Pénétrons plus avant dans l’épaisseur…

© Arcabas, Si le grain ne meurt
© Arcabas, Si le grain ne meurt

Pas de fruit qui puisse germer à partir du grain sans la descente et l’enfouissement dans l’épaisseur de la terre. Pas de terrain favorable sans profondeur suffisante.
Et si cette profondeur de terre symbolisait le temps qu’il faut pour que la succession des événements de nos vies prenne consistance dans la durée afin de produire une véritable expérience spirituelle !
Et si les terrains évoqués dans la parabole, – amas de pierres, ronciers qui étouffent, chemins piétinés et tassés – signifiaient la tentation de l’immédiateté, le mirage des résultats voyants et éphémères !
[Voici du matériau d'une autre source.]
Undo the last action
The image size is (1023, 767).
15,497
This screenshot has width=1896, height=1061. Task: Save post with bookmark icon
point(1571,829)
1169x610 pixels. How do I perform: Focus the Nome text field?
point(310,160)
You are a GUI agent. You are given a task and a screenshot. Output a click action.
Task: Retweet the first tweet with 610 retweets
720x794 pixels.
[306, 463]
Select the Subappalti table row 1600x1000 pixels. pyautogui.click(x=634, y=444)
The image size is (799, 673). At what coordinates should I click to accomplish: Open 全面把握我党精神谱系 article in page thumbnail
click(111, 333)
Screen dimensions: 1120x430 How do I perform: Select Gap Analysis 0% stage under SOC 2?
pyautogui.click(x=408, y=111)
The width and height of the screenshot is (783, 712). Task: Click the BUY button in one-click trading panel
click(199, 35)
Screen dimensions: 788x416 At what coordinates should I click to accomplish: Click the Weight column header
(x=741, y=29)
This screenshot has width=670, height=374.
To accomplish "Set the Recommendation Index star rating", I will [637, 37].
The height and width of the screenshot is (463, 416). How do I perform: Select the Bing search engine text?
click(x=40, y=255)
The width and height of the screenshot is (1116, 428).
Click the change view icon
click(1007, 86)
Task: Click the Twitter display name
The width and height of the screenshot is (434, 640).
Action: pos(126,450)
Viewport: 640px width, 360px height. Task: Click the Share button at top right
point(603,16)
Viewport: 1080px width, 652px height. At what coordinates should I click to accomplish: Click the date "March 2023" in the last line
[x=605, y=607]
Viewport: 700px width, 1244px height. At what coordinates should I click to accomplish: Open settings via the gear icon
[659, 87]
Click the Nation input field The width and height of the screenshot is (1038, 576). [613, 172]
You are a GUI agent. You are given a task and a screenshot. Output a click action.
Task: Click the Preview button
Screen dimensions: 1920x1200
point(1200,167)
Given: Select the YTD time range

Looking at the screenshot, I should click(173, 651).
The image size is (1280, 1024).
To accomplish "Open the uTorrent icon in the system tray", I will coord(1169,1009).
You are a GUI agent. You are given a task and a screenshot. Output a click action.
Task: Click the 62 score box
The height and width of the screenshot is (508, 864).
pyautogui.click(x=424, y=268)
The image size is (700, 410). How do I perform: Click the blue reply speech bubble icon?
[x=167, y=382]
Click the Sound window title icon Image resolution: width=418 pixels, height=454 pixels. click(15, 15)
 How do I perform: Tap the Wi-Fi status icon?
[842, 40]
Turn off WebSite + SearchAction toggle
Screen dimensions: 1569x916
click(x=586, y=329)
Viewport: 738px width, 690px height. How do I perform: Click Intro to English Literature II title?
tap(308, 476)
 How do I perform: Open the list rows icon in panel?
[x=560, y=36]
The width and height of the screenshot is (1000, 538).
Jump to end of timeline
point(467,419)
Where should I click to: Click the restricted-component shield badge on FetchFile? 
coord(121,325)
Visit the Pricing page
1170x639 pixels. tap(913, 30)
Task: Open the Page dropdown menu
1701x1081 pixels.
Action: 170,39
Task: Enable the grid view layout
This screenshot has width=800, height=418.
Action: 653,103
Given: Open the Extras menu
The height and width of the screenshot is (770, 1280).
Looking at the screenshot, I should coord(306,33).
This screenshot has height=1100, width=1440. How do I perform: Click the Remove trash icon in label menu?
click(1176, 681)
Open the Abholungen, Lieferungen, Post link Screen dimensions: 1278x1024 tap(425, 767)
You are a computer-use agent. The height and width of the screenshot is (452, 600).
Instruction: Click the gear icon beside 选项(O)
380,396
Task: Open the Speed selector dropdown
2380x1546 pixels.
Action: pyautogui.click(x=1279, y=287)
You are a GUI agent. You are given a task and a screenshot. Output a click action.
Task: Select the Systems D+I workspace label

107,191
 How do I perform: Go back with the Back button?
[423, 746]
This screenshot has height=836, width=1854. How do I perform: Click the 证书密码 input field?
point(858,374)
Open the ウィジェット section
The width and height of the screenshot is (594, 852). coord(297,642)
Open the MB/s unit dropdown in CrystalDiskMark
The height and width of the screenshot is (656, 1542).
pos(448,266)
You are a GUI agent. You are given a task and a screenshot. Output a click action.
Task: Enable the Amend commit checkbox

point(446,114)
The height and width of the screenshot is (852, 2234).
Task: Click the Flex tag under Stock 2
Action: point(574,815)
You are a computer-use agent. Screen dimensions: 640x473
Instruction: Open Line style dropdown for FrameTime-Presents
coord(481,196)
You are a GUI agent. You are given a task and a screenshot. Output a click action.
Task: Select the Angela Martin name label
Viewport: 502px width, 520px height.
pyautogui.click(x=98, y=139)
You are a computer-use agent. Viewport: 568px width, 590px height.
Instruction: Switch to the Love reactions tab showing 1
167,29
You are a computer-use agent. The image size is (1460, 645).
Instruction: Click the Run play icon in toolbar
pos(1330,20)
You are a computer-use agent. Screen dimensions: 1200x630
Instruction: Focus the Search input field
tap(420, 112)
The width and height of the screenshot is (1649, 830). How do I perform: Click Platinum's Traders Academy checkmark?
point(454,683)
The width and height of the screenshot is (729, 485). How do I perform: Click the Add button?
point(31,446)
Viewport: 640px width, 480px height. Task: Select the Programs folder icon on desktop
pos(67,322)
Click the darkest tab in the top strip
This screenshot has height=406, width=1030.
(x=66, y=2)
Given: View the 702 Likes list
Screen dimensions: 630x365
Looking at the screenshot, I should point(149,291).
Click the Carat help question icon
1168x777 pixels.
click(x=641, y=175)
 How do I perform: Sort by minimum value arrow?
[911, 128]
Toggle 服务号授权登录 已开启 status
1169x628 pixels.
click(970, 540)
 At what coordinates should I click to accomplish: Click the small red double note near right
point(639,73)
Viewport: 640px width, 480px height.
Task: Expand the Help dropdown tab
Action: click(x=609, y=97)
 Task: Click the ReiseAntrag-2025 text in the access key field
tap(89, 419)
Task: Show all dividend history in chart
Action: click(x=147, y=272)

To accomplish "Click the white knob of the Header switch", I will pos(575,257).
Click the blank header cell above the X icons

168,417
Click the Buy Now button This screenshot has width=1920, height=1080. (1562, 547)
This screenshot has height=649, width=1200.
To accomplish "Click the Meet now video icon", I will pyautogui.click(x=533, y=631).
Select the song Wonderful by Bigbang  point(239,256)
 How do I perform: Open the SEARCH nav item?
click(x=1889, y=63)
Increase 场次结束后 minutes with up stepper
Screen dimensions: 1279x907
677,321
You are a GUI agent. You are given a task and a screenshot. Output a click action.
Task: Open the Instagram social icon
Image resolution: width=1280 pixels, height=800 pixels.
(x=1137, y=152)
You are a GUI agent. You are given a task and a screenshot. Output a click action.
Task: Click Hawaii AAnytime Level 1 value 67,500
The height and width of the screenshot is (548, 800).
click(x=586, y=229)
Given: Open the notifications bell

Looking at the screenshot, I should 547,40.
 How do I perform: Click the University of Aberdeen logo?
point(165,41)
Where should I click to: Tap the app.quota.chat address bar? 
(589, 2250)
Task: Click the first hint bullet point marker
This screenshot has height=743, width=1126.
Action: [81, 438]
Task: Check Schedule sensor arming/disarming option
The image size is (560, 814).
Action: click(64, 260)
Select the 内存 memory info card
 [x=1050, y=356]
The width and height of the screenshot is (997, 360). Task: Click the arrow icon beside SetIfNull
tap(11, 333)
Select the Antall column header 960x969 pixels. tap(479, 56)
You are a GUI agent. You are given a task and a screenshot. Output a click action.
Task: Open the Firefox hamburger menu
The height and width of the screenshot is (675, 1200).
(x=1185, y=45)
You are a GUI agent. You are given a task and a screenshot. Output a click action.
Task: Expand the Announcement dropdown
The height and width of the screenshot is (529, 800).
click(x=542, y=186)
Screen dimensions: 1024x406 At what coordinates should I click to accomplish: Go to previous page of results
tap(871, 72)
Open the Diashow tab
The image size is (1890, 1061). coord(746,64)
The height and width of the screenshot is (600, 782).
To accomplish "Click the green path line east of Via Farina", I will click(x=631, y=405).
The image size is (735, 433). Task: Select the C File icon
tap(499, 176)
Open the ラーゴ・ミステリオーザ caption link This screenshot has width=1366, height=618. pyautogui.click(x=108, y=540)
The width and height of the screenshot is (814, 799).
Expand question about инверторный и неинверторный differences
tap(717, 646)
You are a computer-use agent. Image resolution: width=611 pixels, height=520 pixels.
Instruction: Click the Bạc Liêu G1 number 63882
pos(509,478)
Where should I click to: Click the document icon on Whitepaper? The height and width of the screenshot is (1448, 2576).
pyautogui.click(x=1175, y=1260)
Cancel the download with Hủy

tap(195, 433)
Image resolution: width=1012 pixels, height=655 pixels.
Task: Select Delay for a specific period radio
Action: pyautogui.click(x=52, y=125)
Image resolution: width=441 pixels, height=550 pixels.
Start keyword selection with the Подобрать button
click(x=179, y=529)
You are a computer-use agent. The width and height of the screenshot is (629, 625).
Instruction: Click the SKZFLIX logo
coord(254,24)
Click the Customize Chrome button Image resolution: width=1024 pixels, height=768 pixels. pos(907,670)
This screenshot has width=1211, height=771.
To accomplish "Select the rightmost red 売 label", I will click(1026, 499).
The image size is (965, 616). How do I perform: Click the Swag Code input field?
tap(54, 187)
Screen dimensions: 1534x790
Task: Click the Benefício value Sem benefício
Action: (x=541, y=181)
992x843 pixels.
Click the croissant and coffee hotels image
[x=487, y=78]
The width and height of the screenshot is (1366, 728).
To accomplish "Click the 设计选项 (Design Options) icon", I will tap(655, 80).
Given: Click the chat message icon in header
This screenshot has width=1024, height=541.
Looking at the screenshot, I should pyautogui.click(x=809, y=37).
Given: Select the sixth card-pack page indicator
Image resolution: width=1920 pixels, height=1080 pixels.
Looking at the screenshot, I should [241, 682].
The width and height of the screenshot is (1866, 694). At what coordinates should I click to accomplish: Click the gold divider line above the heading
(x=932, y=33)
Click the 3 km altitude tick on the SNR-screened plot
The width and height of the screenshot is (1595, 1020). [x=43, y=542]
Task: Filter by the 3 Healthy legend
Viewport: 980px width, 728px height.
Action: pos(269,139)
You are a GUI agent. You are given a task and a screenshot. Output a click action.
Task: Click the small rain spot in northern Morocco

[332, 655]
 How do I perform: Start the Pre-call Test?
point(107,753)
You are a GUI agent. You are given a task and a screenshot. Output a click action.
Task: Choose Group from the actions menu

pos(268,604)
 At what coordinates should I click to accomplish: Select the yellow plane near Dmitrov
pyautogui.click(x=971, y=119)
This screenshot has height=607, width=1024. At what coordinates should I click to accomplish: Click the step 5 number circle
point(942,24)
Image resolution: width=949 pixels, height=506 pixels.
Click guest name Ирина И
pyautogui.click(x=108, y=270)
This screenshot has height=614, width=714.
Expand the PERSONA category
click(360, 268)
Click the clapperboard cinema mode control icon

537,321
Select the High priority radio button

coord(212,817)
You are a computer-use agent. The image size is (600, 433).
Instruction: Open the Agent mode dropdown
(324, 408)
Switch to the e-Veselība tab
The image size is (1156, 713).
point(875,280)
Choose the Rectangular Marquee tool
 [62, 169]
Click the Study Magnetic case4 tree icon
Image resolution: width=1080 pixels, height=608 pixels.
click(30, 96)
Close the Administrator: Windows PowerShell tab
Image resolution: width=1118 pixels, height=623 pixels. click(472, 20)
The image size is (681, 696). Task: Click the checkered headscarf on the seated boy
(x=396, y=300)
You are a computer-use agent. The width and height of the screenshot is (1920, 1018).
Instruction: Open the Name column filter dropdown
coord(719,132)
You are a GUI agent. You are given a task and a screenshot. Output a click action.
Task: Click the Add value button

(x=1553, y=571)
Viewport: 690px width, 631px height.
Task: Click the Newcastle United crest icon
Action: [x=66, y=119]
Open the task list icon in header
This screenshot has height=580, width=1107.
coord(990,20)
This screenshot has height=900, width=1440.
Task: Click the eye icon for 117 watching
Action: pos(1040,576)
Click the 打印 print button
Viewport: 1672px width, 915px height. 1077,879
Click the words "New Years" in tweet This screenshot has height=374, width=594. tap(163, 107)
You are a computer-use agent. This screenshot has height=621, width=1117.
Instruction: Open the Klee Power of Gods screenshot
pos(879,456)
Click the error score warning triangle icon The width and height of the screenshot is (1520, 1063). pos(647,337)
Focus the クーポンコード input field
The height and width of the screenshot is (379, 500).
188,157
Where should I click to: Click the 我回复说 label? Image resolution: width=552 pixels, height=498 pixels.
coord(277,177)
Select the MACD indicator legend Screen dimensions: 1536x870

Alors oui, la « bonne terre », celle qui révèle son épaisseur, sa profondeur, ne serait-ce pas ce patient consentement à entrer dans l’attente, à endurer le délai obscur et incertain de la transformation cachée du grain tombé, perdu, transformé, nul ne sait comment !
Tel est le travail de la Parole semée en nous, dans l’aridité des travaux quotidiens : là s’ouvre la grâce d’être touché par le don d’un fruit qui nous vient comme par surcroît…
« D’autres sont tombés dans la bonne terre, et ils donnaient du fruit, celui-ci cent, celui-là soixante, celui-là trente. Que celui qui a des oreilles entende ! ».